Dalle Scuderie del Quirinale la mostra 'Tesori dei Faraoni' vola negli Stati Uniti e precisamente a San Francisco e Fort Worth in Texas, divenendo la prima esposizione del polo culturale romano che varca i confini nazionali. Forte di un'affluenza che dall'inaugurazione dello scorso 24 ottobre ha visto gli spazi delle Scuderie frequentati da oltre 400.000 visitatori e una proroga di oltre un mese, sino al 14 giugno, la mostra prodotta da Ales, società in house del Ministero della Cultura con MondoMostre e in collaborazione con il Supreme Council of Antiquities of Egypt, punta a "dare un'eternità all'immenso lavoro che c'è dietro di essa" diventando virtuale e così disponibile per quanti, studenti e appassionati, intendono provare l'esperienza immersiva: è il presidente di Ales Fabio Tagliaferri ad annunciare il nuovo Virtual Tour della mostra disponibile dal 15 giugno sul sito di Ales e delle Scuderie. Stesso percorso di accessibilità anche per altre due mostre delle Scuderie del Quirinale, 'Barocco globale' e 'Napoli Ottocento'.

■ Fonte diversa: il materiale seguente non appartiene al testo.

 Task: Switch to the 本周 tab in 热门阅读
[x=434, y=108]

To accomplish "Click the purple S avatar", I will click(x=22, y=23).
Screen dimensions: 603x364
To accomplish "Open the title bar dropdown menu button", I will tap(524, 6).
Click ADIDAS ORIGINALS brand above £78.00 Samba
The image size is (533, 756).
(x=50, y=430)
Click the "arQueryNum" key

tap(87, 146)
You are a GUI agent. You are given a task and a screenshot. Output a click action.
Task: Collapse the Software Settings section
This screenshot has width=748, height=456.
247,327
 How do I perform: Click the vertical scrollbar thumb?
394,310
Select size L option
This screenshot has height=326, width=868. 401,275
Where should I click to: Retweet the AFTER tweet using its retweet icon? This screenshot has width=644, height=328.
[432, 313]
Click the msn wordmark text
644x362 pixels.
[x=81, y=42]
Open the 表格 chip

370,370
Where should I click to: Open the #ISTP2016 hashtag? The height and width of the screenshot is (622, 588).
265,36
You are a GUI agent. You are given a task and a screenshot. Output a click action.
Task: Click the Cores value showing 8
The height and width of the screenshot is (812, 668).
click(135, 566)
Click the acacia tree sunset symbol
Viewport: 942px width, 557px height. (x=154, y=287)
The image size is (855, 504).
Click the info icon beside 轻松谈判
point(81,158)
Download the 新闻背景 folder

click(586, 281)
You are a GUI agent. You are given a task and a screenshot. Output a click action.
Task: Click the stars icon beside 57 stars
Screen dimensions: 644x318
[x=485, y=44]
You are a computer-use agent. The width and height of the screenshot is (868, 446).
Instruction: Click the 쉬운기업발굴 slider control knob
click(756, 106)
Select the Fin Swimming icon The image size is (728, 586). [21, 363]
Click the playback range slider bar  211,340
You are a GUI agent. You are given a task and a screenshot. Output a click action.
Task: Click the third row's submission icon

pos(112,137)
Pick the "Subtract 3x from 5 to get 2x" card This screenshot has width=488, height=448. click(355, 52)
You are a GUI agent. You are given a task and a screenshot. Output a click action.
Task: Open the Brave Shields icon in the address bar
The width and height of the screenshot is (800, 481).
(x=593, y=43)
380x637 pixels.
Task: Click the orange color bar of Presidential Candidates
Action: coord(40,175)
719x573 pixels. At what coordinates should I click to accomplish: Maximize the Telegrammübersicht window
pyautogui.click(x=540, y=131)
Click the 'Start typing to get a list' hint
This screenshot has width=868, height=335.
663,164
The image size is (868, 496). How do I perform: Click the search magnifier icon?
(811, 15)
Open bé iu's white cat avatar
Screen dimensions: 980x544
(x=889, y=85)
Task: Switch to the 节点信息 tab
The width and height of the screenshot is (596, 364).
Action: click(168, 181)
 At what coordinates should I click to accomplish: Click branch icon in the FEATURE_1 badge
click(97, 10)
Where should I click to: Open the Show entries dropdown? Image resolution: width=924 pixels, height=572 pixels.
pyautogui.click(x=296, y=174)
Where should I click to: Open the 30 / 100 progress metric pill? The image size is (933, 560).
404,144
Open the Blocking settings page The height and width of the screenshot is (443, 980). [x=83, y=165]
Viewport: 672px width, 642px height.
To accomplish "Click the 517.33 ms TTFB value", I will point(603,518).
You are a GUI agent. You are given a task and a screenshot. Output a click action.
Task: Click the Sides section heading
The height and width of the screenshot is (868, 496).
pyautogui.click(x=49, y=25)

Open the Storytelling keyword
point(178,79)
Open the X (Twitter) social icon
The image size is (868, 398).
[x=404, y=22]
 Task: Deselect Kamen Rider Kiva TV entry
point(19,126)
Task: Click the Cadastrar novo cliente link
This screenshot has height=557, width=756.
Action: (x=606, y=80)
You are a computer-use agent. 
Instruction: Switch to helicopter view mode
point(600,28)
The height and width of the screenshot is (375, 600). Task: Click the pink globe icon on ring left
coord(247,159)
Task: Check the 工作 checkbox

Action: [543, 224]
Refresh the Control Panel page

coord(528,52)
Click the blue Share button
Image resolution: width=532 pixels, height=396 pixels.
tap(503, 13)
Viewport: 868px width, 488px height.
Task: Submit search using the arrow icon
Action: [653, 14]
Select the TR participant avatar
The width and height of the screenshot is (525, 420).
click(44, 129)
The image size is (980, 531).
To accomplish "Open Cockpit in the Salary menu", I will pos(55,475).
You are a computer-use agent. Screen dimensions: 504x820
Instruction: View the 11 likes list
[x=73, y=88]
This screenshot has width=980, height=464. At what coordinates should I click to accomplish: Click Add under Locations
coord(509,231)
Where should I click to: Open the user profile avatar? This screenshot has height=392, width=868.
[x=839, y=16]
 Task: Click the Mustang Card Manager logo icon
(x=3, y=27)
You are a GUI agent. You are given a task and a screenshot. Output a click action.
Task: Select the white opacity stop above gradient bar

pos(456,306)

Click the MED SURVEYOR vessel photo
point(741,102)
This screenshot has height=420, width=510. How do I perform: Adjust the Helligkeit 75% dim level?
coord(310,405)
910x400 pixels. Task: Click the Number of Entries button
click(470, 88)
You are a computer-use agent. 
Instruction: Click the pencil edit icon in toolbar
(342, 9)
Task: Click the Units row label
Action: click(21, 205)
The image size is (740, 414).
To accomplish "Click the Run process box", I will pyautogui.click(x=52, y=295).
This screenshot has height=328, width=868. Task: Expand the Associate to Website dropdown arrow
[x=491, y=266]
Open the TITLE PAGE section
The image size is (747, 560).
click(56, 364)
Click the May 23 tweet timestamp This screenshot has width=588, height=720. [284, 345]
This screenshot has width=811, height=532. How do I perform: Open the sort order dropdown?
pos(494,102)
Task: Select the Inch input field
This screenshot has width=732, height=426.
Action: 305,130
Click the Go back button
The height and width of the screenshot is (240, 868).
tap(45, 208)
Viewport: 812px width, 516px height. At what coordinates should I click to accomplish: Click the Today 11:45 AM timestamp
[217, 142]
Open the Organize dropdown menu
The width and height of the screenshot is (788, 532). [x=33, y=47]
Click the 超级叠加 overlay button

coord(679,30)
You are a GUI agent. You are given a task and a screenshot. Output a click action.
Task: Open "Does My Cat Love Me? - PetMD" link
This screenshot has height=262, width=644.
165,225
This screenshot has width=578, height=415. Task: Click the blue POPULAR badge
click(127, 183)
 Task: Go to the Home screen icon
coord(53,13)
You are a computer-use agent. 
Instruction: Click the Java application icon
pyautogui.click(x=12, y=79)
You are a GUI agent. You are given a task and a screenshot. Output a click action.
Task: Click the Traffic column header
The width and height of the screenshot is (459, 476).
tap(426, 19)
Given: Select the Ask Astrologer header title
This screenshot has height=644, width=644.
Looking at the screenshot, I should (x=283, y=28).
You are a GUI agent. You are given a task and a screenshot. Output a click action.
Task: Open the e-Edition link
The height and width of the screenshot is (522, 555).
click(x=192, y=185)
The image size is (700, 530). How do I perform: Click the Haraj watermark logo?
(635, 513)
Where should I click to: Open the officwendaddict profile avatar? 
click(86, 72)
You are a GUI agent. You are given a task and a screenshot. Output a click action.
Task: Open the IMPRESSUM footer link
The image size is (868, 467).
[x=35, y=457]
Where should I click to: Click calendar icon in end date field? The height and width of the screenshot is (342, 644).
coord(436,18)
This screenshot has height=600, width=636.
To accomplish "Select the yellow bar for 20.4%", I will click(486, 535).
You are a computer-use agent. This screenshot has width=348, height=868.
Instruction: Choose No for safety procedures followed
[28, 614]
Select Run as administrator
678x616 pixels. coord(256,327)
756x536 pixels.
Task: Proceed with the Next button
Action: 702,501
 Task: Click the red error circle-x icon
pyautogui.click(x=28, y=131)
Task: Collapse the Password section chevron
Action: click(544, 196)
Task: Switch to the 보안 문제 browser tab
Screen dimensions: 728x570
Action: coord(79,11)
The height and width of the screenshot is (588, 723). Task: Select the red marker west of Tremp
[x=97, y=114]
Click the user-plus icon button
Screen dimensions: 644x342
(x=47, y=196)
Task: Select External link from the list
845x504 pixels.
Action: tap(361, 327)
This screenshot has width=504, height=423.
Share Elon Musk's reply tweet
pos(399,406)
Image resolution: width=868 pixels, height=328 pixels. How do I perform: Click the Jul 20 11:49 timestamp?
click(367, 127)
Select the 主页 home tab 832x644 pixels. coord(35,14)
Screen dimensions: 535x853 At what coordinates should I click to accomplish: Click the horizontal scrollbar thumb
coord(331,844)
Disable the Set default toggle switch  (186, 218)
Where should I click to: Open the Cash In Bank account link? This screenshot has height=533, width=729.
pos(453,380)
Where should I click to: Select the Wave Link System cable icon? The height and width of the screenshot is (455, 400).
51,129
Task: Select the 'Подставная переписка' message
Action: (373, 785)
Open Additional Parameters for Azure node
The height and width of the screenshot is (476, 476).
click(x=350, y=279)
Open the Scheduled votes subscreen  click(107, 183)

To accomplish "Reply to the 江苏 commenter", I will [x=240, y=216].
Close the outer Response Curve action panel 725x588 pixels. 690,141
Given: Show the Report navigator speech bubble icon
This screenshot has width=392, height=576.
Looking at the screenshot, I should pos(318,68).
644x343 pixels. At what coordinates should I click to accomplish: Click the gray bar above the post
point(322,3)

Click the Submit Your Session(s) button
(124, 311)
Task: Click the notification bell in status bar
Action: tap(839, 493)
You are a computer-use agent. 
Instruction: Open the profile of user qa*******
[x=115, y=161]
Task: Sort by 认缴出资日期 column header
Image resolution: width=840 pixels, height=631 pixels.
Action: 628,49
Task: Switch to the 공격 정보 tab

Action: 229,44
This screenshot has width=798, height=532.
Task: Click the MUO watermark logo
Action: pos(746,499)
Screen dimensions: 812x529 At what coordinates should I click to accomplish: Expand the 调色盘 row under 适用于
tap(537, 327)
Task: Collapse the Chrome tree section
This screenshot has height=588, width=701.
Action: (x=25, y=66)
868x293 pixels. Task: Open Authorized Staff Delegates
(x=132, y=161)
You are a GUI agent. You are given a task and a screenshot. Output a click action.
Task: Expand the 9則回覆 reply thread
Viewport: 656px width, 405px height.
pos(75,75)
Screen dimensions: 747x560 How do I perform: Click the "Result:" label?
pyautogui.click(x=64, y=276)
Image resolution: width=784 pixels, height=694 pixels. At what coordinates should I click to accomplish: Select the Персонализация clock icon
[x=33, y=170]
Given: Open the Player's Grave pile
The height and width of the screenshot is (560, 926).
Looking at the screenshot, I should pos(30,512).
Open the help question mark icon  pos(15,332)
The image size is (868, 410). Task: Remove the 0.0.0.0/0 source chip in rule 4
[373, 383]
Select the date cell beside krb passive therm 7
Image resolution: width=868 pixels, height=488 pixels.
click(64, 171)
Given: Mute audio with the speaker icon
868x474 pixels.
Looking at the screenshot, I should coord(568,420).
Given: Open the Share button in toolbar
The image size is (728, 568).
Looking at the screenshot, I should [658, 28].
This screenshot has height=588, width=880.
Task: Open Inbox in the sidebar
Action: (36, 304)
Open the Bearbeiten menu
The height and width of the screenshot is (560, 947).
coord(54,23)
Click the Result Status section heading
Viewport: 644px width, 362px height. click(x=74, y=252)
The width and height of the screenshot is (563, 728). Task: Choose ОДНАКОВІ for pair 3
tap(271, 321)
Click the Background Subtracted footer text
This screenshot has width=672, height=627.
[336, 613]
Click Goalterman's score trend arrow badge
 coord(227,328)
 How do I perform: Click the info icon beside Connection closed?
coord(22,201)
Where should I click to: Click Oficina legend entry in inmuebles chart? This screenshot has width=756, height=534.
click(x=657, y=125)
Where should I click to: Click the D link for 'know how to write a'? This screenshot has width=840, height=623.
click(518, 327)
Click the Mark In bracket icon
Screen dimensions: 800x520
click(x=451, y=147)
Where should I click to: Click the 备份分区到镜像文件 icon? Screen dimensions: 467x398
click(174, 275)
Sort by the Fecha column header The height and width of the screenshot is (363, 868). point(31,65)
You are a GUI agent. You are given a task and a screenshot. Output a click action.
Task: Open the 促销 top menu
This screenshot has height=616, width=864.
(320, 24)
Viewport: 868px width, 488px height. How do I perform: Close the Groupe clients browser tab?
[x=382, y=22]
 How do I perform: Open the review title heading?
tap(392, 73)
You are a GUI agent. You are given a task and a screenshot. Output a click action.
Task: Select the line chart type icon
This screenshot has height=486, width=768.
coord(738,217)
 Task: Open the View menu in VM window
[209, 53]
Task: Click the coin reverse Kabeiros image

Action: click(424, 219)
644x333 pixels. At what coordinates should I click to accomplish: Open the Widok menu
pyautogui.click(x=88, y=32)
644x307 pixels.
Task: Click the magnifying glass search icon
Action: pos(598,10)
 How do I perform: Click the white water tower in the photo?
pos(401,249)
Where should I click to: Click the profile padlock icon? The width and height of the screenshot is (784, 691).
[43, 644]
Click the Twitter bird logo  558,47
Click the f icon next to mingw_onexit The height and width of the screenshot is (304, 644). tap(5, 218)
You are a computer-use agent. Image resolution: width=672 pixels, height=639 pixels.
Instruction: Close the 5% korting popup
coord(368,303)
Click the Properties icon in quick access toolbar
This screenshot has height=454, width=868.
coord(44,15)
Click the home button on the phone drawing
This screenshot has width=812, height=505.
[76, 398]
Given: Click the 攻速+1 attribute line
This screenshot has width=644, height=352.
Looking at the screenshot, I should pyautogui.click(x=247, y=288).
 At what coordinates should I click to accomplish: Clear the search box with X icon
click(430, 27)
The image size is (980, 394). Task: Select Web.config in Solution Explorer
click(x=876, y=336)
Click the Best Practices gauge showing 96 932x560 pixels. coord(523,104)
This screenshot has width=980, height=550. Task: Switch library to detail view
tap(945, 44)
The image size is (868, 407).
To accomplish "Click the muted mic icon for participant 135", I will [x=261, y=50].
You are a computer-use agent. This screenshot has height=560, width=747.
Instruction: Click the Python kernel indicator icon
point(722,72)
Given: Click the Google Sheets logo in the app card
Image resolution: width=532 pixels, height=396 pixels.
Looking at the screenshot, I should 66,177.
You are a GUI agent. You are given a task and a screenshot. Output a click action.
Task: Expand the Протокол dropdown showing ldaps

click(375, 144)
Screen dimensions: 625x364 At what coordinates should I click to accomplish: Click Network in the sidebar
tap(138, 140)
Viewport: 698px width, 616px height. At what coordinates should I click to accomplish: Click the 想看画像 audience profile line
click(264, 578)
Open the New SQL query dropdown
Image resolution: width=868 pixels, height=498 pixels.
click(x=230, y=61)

Divenuta uno dei maggiori successi espositivi degli ultimi anni, quella che è durata più a lungo nella storia delle Scuderie del Quirinale, la mostra che ha portato a Roma una selezione di 130 capolavori dell'arte dell'Antico Egitto provenienti dal Museo del Cairo e dal Museo di Luxor (molti esposti per la prima volta fuori dall'Egitto) ha fatto breccia specialmente tra il pubblico più giovane, con circa 60.000 tra studentesse e studenti che l'hanno visitata (oltre 40.000 provenienti dalle scuole primarie). E, ancora, il 20% del pubblico non scolastico aveva meno di 30 anni. Nel complesso, il 60% dei visitatori è arrivato da Roma e dal Lazio, mentre il 40% dal resto d'Italia e dall'estero. "In questi mesi abbiamo avuto 3000 gruppi e ben 600 laboratori didattici, che sono stati un vero successo" spiega Matteo Lafranconi, Direttore delle Scuderie del Quirinale soddisfatto di avere creato anche una sinergia con il Museo Egizio di Torino, che ha fornito collaborazione scientifica alla mostra. Per l'autunno si cambia completamente registro: le Scuderie, rivela il Direttore, si preparano ad allestire una mostra sul pittore fiorentino Jacopo Carucci detto Pontormo, considerato un pioniere del manierismo.